- Teks Bacaan:
++++++++++++++++++++
Ketidakmenentuan dan ketidakterukuran membutuhkan metode penyelesaian masalah
yang sifatnya non rutin, atau situasional.
Aliran
kontijensi diwakili oleh Paul Lawrence and Jay Lorsch dalam karyanya
Organizations and Environment: Managing Differentiation and Integration yang
terbit tahun 1967. Dalam karya tersebut, Lawrence and Lorsch berpendapat bahwa
unit-unit organisasi yang bergerak dalam lingkungan berbeda cenderung
mengembangkan karakteristik unit yang juga berbeda. Semakin besar perbedaan
internal di antara mereka, semakin besar pula kebutuhan koordinasi antar unit
tersebut.
Joan
Woodward dalam karyanya Industrial Organization: Theory and Practice yang
terbit tahun 1965 juga menemukan fakta organisasi manufaktur yang sukses secara
finansial serta menggunakan aneka jenis teknologi kerja ternyata memiliki
perbedaan sehubungan dengan jumlah tingkatan manajemen, perluasan manajemen, dan
derajat spesialisasi para pekerjanya. Ia menghubungkan perbedaan dalam
organisasi untuk mengembangkan performa kerja dan berpendapat bahwa
bentuk-bentuk organisasi tertentu hanya cocok bagi tipe teknologi kerja
tertentu.
6,
Aliran Manajemen Kualitas (Quality School of Management)
++++++++++++++++++++
- Data yang Disediakan:
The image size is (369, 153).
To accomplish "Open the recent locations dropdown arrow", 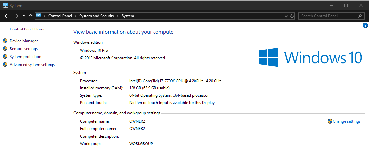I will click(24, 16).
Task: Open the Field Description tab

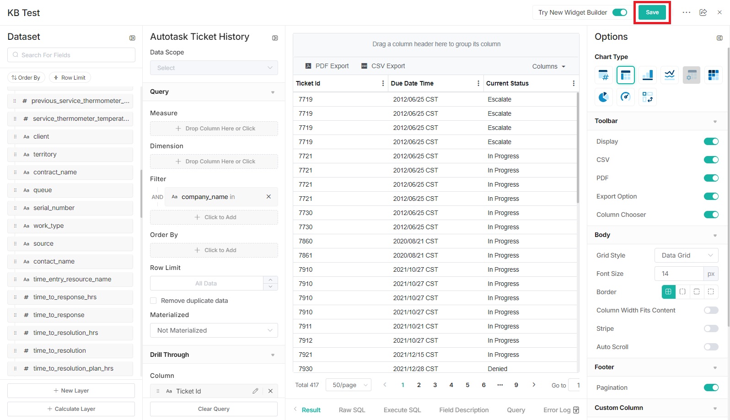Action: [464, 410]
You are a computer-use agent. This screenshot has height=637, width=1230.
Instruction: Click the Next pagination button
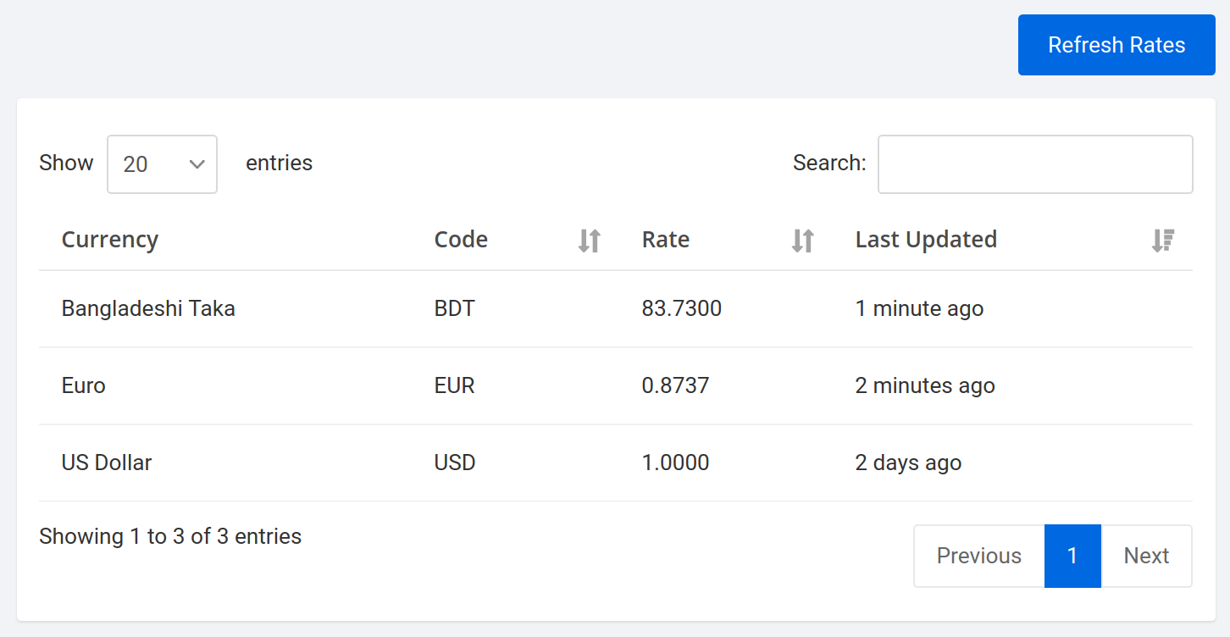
++++++++++++++++++++
- Tugas Singkat A: Menurut teks bacaan, pada tahun berapa karya Joan Woodward yang berjudul Industrial Organization: Theory and Practice terbit?
- Tugas Singkat B: Ulangi baris-baris dalam data yang disediakan, mulai dari baris yang memuat "Task: Open the Field Description tab" (termasuk baris itu) sampai akhir data tersebut. Gambar-gambarnya tidak perlu disertakan dalam jawaban.

- Jawaban Tertulis A: Karya tersebut terbit pada tahun 1965.

- Jawaban Tertulis B:
Task: Open the Field Description tab

Action: [464, 410]
You are a computer-use agent. This screenshot has height=637, width=1230.
Instruction: Click the Next pagination button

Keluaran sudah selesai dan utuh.